§ **What to produce**: Would you copy, word for word, each line from the one with "Open the План Вычисляется отдельно dropdown" to the end of the listing below, skipping all pictures?

+++ Source material +++

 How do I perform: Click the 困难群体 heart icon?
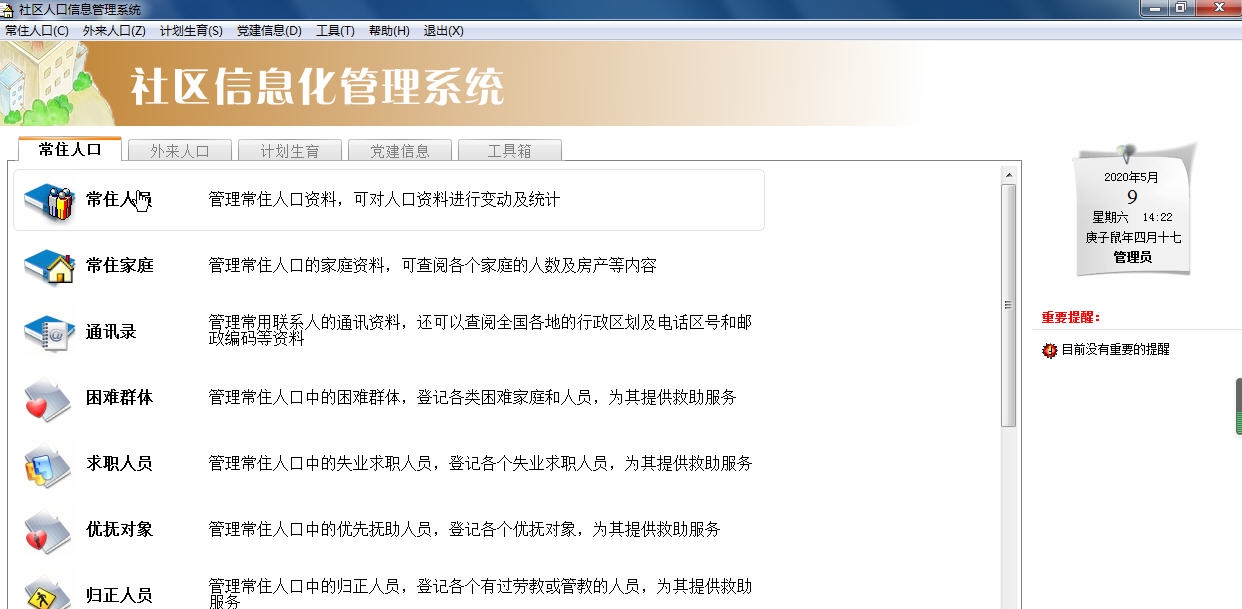click(48, 398)
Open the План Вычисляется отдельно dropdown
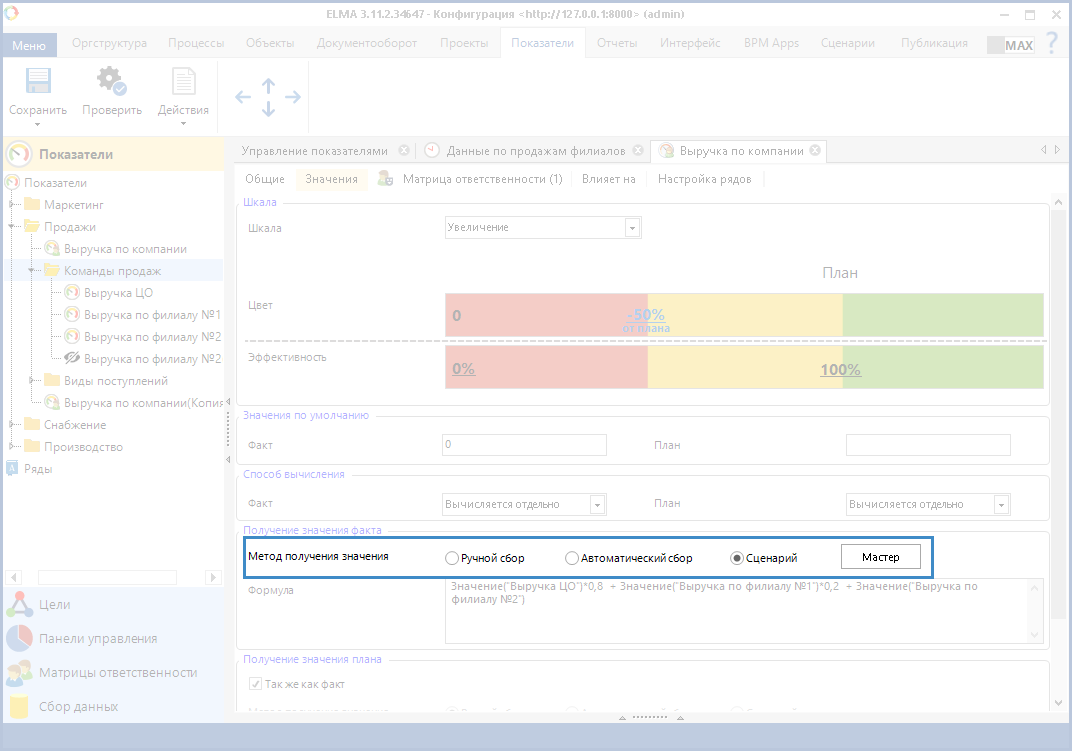This screenshot has height=751, width=1072. [1000, 505]
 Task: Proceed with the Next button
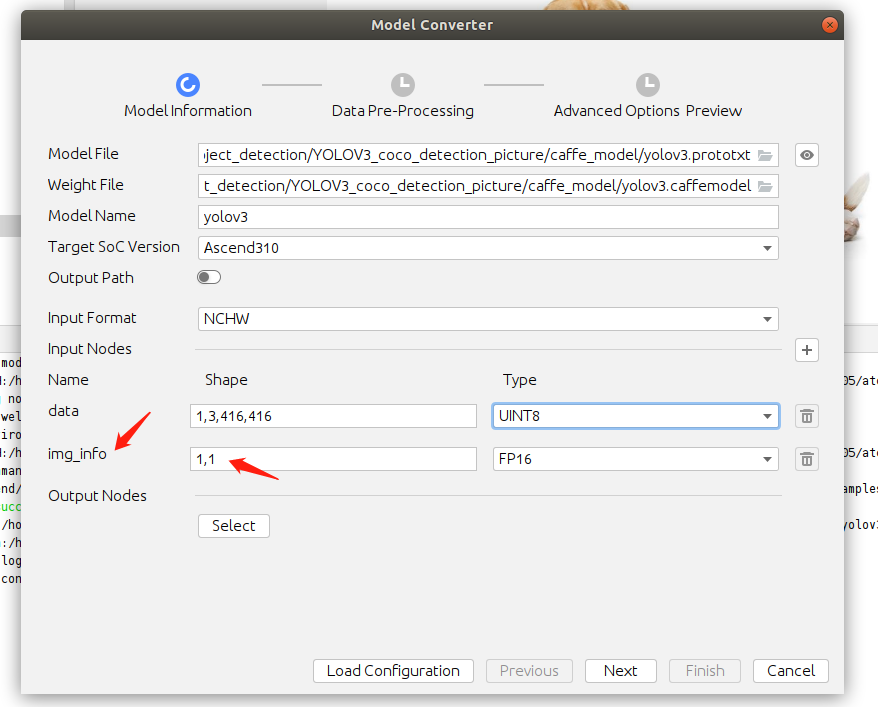coord(620,671)
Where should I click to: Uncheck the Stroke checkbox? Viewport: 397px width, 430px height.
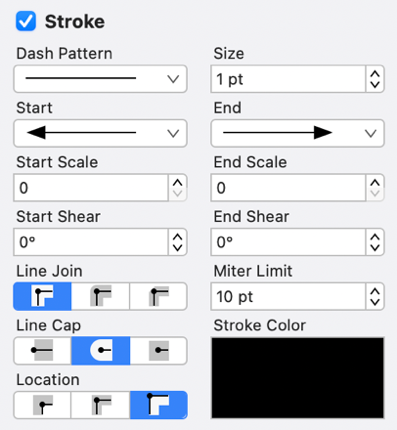[26, 21]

+++

§ **Response**:
Open the План Вычисляется отдельно dropdown
This screenshot has height=751, width=1072. [1000, 505]
 Task: Proceed with the Next button
coord(620,671)
Where should I click to: Uncheck the Stroke checkbox? Viewport: 397px width, 430px height.
[26, 21]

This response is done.